The Bottom Line: Is a DST Right for Your Hawaii Investment?
A Delaware Statutory Trust can be an effective strategy for investors seeking to defer capital gains taxes through a 1031 exchange, transition to passive income, and diversify into institutional-grade real estate. However, limited control, illiquidity, fees, and sponsor dependency are important considerations.
Before making any decisions, consult a qualified financial advisor and real estate attorney. Proper due diligence and alignment with your long-term financial goals are essential to determining whether a DST fits your investment strategy.
Frequently Asked Questions
Q: What are typical minimum investment amounts for a DST?
A: Minimum investments often range from $100,000 to $250,000, though requirements vary by sponsor and offering.
Q: How does a DST affect estate planning?
A: DST interests may receive a step-up in basis upon death, potentially eliminating deferred capital gains for heirs. Consult an estate planning professional for specific guidance.
Q: Can I invest in a DST without completing a 1031 exchange?
A: Yes. Investors may purchase DST interests with cash. However, the primary tax advantage—capital gains deferral—applies only when used in a 1031 exchange.
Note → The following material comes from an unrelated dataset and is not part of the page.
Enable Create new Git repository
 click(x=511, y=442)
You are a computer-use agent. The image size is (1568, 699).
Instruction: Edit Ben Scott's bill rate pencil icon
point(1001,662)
Q: What types of properties do DSTs typically hold?
A: DSTs commonly invest in multifamily housing, industrial properties, medical office buildings, retail centers, self-storage facilities, and other commercial real estate assets.
Q: What risks should I consider?
A: Risks include market fluctuations, tenant credit risk, financing risk, sponsor risk, illiquidity, and the possibility of lower-than-expected returns. As with any investment, there are no guarantees.